Facciamo un passo indietro. Al 20 febbraio 2012. Siamo nell’aula della prima Corte d’assise per il processo Garofalo. Sul banco dei testimoni si siede Renata, chiamata a raccontare ciò che sa: dietro le sbarre ad ascoltarla ci sono sia Carlo, poi condannato all’ergastolo per aver assassinato Lea, che Giuseppe, assolto in secondo grado dalla stessa accusa. «Plato Renata, classe ’71, nata a Varese», le generalità. E ancora, «sono residente in via Fabrizio De Andrè 12». Ma come? Ma i Cosco non erano i ras riconosciuti di viale Montello 6? Certo, «ma da lì avevamo lo sfratto». Perché abusivi dal 2000, come messo nero su bianco da una sentenza del 2007 su esposto della proprietà, la Fondazione Policlinico. E allora? «Io presentai la domanda per le case popolari».

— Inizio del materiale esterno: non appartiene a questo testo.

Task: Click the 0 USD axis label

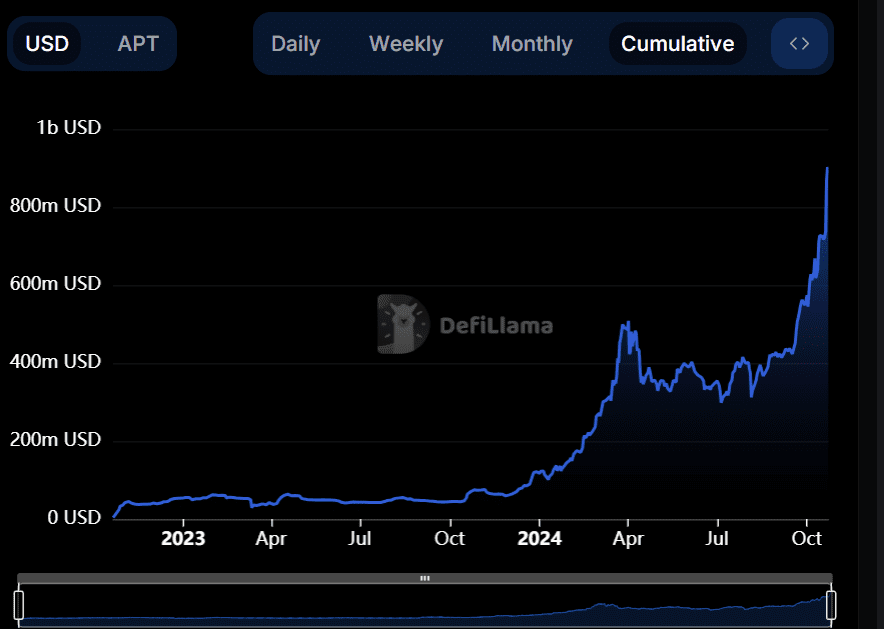Action: (73, 518)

Nel 2009 è arrivata l’assegnazione, anche se nell’appartamento a due passi da via dei Missaglia ci si è trasferita solo qualche mese fa: «Ho risistemato la casa — la risposta alla curiosità del giudice — i mobili mi sono arrivati a dicembre, ma non avevano i caloriferi funzionanti: non mi spostavo perché comunque i miei figli non vogliono cambiare casa». Il caso deflagra in Comune: il primo marzo i consiglieri del Pd Carmela Rozza e David Gentili — oggi rispettivamente assessore ai Lavori pubblici e presidente della Commissione Antimafia — chiedono conto all’allora responsabile della Casa, Lucia Castellano. Due settimane dopo, la replica: «L’alloggio è stato assegnato il 18 giugno 2009 a seguito di regolare partecipazione al bando 2008».

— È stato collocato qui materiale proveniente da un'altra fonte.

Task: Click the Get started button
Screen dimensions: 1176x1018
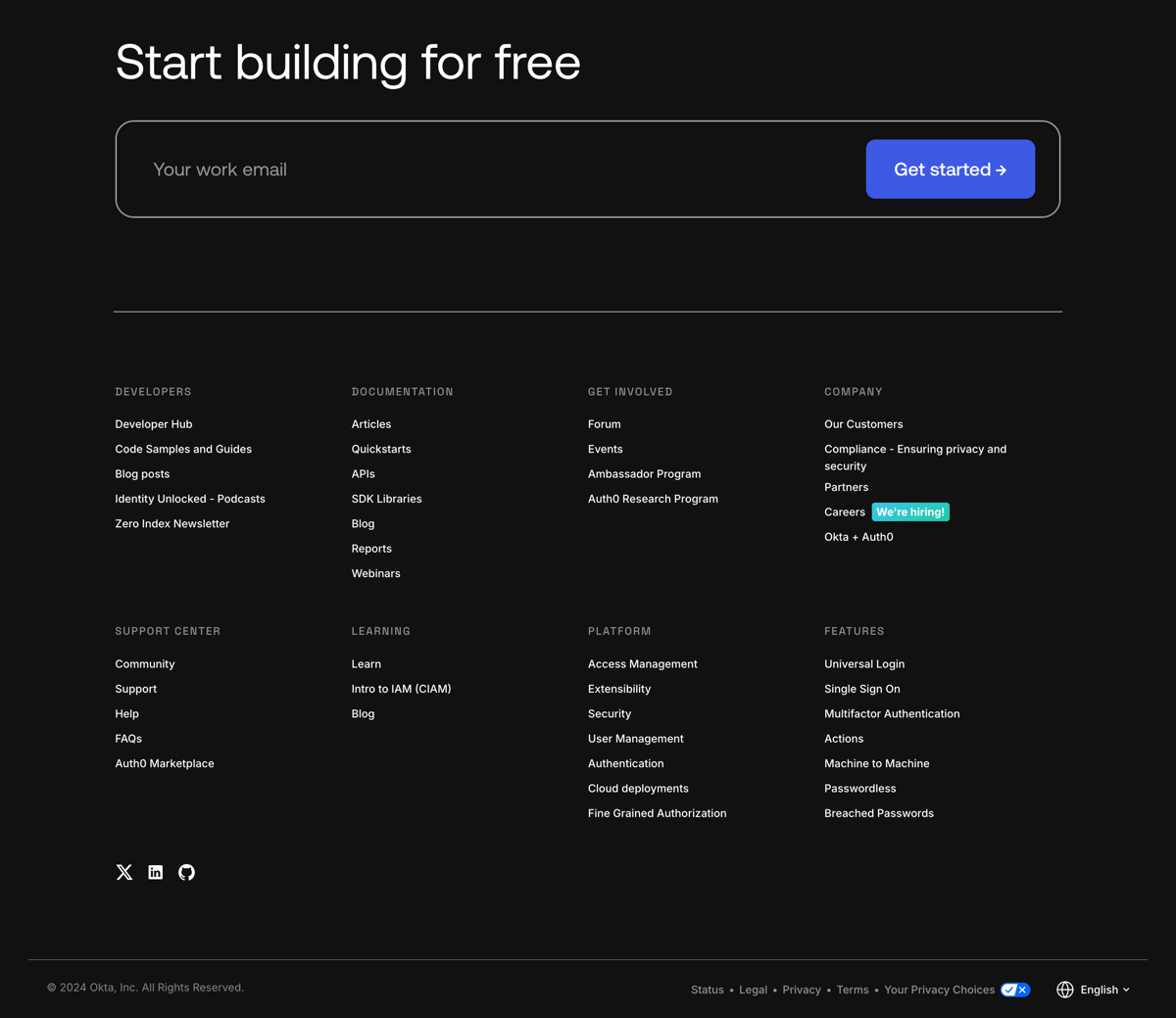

La Giunta decide comunque di mandare via la Plado. La motivazione: non ci vive stabilmente e si è pure allontanata. Macché, ribatte la diretta interessata, assistita dall’avvocato Maira Cacucci: «I rapporti Aler si riferiscono al periodo in cui era sottoposta a misura cautelare». Cioè quando era in carcere. Tesi sottoscritta dal Tar, che l’estate scorsa ha bloccato lo sfratto. Anche perché Renata, non più reclusa e in attesa di verdetto della Cassazione per una storia di spaccio e usura, ora a quel citofono risponde. Da qui il dietrofront, seppur forzato, del Comune.